== Written exercise A ==
According to the Arctic infrastructure talks page, what time in UTC do all the talks start?
== Written exercise B ==
Write out the Arctic infrastructure talks page word for word, beginning at the words "2024-2025: December to" and stopping after the words "the mailing list.".

== Document section ==
------------------------

Arctic Infrastructure Science Talks
Join us for a short series of online talks as we gear up for Arctic Science Summit Week 2025 and the ICARP IV Summit. Each talk will be followed by time for discussion that will focus on research priorities for the next 10 years.
2024-2025: December to March
All talks are at 9:00a Alaska, 1:00p Eastern, 18:00 UTC, and 19:00 in Western/Central Europe. (Time Zone Converter) . The meeting link will be sent in advance to the RATIC email list. Use the contact form below to request being added the mailing list.
Upcoming
- Thu, February 6 (Online): Innovative permafrost monitoring and research directions for resilient Arctic civil infrastructure
- Ming Xiao, Penn State University
- To build resilient civil infrastructure in the changing and extreme environments in the Arctic, accurate knowledge of permafrost with fine spatial resolution over extended area and period is needed. This entails innovative permafrost monitoring approaches. This presentation describes several such methods, including distributed acoustic and temperature sending, drone-based geophysical survey, with ground-truth validation using traditional borehole and geophysical testing. This presentation also points out that digital representation of the interdependent civil infrastructure and permafrost systems as a new research direction. This includes developing a digital twin of the civil infrastructure and permafrost systems to inform infrastructure maintenance and development; a concept of such approach is introduced.
- Mon, March 24 (Hybrid): RATIC Workshop at Arctic Science Summit Week: Planning for the next decade in Arctic infrastructure research: a contribution to ICARP IV
- Co-chairs: Olga Povoroznyuk, Howard Epstein, Vera Kuklina
- University of Colorado Boulder, Glen Miller Ballroom (Rm 212), University Memorial Center, and online
8:30-12:00 US Mountain Time (UTC -7) - Through a series of short presentations followed by muldtidisciplinary discussions, the RATIC Workshop seeks to summarize progress from the past decade and identify research priorities and directions for the next 10 years related to Arctic infrastructure and the natural and social systems that impact it and are impacted by it. We will bring what we learn to the ICARP IV Summit on March 25-28 in Boulder and in a collaborative journal article to follow.
- ASSW Registration is required. Early Bird discounts available through January 31. To attend the RATIC Workshop, please select either Full ASSW 2025 registration, Community and Business Meeting Days Only, or a Day Ticket for Monday, March 24.

------------------------

== Record list ==
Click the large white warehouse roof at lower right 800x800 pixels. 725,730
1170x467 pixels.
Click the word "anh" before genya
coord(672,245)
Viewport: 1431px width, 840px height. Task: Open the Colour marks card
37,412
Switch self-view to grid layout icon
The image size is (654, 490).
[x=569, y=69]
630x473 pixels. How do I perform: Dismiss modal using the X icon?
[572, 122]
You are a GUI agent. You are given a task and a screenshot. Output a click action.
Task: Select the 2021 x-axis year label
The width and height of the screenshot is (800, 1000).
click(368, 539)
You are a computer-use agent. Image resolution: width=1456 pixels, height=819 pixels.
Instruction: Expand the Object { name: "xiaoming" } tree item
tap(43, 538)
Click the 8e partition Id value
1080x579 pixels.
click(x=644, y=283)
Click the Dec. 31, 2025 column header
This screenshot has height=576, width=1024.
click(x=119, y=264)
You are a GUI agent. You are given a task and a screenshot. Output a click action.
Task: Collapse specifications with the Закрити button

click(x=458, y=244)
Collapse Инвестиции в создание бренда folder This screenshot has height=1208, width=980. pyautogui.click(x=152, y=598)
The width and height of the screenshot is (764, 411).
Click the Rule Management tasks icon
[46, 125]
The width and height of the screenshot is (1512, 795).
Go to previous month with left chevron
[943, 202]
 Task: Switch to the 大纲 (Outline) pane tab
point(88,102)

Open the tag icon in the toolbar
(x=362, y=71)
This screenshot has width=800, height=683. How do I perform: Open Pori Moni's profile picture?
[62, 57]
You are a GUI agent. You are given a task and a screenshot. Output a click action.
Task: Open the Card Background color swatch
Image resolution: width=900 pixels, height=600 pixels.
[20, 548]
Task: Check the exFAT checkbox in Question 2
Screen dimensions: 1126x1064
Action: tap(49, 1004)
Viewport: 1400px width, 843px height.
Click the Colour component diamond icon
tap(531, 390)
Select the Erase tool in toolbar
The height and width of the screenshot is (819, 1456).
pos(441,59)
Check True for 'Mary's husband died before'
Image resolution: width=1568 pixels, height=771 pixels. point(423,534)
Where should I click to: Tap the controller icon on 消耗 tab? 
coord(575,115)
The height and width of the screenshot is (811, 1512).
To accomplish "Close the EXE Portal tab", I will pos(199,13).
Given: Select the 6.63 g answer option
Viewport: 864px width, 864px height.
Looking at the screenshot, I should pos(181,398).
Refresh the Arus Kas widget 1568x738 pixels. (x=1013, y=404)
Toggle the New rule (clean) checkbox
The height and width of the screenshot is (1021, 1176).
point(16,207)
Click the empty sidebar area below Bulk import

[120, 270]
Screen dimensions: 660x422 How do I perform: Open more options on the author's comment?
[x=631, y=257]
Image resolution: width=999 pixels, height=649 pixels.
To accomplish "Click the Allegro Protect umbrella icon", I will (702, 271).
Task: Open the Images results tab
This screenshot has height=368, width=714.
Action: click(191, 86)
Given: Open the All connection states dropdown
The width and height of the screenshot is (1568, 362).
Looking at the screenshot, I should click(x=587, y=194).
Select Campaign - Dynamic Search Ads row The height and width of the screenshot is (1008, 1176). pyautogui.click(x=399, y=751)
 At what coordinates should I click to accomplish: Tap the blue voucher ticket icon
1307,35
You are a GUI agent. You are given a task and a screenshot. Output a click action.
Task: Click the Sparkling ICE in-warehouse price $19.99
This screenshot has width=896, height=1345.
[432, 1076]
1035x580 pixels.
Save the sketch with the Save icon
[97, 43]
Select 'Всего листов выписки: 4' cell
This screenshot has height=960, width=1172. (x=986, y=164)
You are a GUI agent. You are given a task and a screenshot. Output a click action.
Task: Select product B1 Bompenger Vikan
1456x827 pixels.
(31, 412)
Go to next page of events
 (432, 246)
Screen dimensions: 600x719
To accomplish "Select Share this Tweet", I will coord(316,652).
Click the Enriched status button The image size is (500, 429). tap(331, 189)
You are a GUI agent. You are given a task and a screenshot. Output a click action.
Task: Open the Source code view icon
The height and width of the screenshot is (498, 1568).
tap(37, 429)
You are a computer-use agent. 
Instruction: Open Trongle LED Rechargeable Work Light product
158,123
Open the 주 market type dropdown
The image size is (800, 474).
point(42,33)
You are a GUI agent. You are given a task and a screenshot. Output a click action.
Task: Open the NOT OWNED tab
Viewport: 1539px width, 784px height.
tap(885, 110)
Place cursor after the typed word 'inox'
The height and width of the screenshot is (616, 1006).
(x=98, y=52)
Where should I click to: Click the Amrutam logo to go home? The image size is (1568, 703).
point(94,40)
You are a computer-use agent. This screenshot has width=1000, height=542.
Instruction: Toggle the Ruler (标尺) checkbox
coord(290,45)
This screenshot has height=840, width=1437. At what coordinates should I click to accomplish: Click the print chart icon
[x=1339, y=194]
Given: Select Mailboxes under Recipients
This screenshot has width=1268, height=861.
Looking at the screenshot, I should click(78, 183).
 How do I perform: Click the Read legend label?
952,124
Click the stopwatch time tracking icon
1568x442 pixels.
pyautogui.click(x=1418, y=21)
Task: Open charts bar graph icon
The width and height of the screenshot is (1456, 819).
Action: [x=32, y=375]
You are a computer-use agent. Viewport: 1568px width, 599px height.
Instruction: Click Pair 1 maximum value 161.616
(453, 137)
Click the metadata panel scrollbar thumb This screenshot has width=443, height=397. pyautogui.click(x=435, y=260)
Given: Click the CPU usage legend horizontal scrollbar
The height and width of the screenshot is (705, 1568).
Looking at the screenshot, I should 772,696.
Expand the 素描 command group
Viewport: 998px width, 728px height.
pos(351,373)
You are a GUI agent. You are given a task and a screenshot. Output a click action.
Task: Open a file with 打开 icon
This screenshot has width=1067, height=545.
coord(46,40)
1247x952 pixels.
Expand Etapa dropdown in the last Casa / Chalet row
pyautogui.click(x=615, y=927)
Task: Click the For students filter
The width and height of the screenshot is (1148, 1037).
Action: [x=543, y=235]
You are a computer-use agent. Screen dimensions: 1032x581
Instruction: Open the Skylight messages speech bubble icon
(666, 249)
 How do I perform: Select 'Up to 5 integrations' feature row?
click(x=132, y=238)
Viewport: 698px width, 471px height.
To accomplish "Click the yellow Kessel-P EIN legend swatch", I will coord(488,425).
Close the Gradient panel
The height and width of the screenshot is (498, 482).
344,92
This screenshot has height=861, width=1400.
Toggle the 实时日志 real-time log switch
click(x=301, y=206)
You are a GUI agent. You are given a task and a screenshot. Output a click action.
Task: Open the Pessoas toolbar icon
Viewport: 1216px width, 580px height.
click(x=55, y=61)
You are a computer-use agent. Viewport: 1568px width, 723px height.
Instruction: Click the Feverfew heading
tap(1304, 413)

------------------------

== Exercise solution A ==
18:00 UTC

== Exercise solution B ==
2024-2025: December to March
All talks are at 9:00a Alaska, 1:00p Eastern, 18:00 UTC, and 19:00 in Western/Central Europe. (Time Zone Converter) . The meeting link will be sent in advance to the RATIC email list. Use the contact form below to request being added the mailing list.